Director: George Romero
Cast: Duane Jones, Judith O’Dea, Karl Hardman
Rating: NR
Runtime: 1hr 36m
Rotten Tomatoes: 95% Critics, 87% Audience
George A. Romero’s 1968 horror classic, Night of the Living Dead, is spine-tingling even more than sixty years after it first terrified audiences. Following seven disparate strangers who get trapped in an abandoned house during a zombie outbreak. Something about Night of the Living Dead’s black-and-white color makes it even eerier, as characters and the undead disappear into pitch-black darkness in some scenes.
Amidst all the blood and terror, there’s also a critique of capitalism built in, giving the movie the sort of thematic weight that makes it a scary movie with staying power. It spawned a franchise for a reason.
Director: Andrew Fleming
Cast: Robin Tunney, Neve Campbell, Rachel True
Rating: R
Runtime: 1hr 40m
Rotten Tomatoes: 57% Critics, 65% Audience
When Sarah transfers to a high school in LA, she learns that her powers of telekinesis make her an ideal fit for a trio of witches looking for a fourth to join them. Featuring Neve Campbell of Scream fame alongside Fairuza Balk, Robin Tunney, and Rachel True, you’ve got yourself a fun ensemble flick for teens and adults alike.While this 1996 horror movie comes with a hefty dose of camp, it’s the kind of campiness that endears it to you even more. Throw in some witchy feminism and memorable characters, and you’ve got yourself a great watch for spooky season.
Director: Kenny Ortega
Cast: Bette Midler, Sarah Jessica Parker, Kathy Najimy
Rating: PG
Runtime: 1hr 35m
Rotten Tomatoes: 41% Critics, 71% Audience
Name a more iconic trio than the Sanderson sisters. This Disney cult classic from High School Musical director Kenny Ortega stars Bette Midler, Sarah Jessica Parker, and Kathy Najimy as three hilarious witches who are resurrected by a teenage boy and must be defeated before they take over the town.
For pure 90’s made-for-tv nostalgia alone, Hocus Pocus is a helluva lot of fun. Light on scares and big on spooky humor, the movie has so many quotable lines it’s hard to keep track of them all.
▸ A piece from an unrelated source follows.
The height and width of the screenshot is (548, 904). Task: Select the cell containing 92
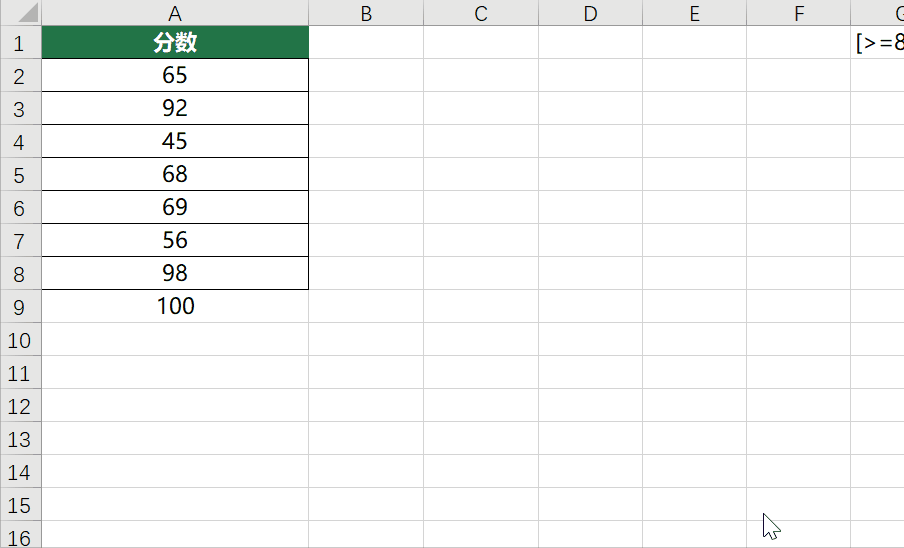click(x=175, y=108)
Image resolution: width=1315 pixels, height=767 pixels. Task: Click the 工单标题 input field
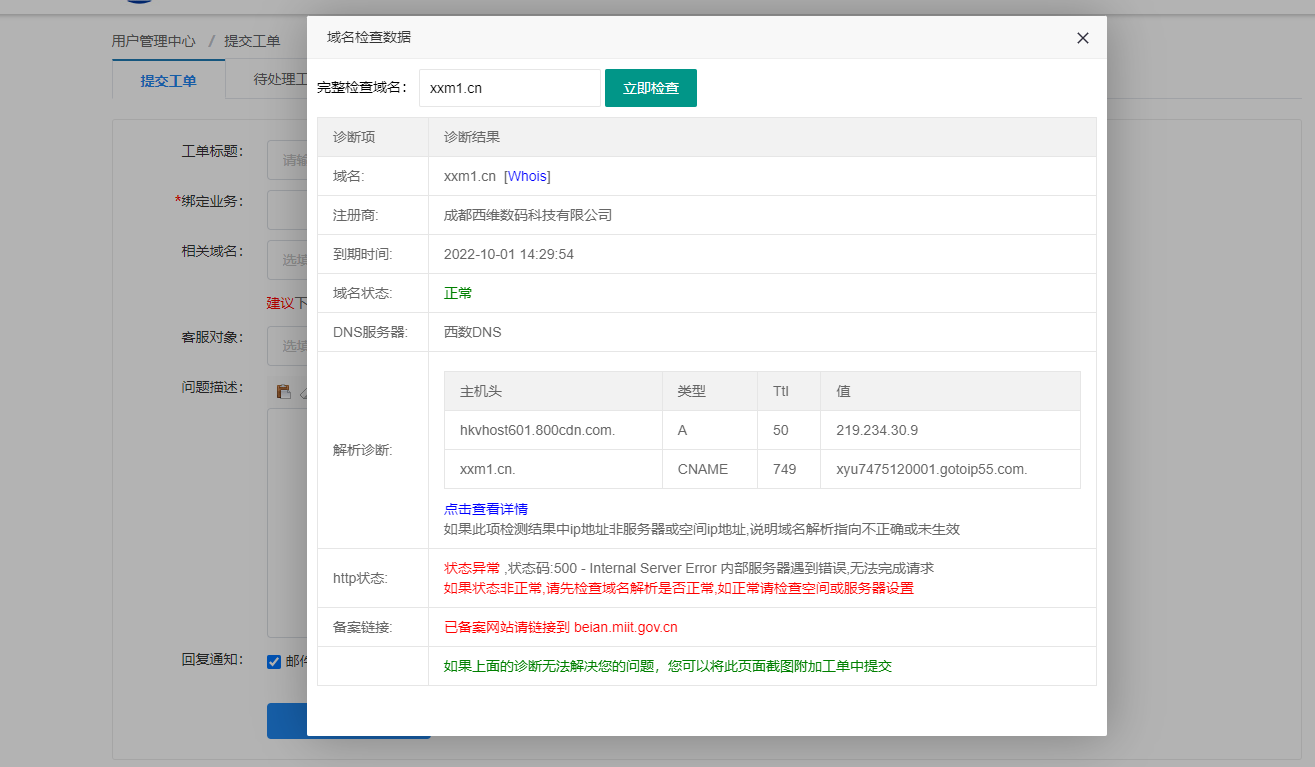point(288,159)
Pretty much everything delivered by Thora Birch as kid sister Dani is pure gold.
Director: Ryan Coogler
Cast: Michael B. Jordan, Wunmi Mosaku, Hailee Steinfeld, Miles Caton
Rating: R
Runtime: 2h 17m
Rotten Tomatoes: 97% Audience Score: 96%
Sinners stands out as one of the strongest horror movies of 2025. Featuring a stellar ensemble and a fresh, incisive take on the vampire genre, Sinners will leave you stunned by every unexpected twist.
From the cultural tributes to the electrifying performances from nearly the entire cast, Sinners marks a daring addition to the horror film canon. You need to see it this Halloween season.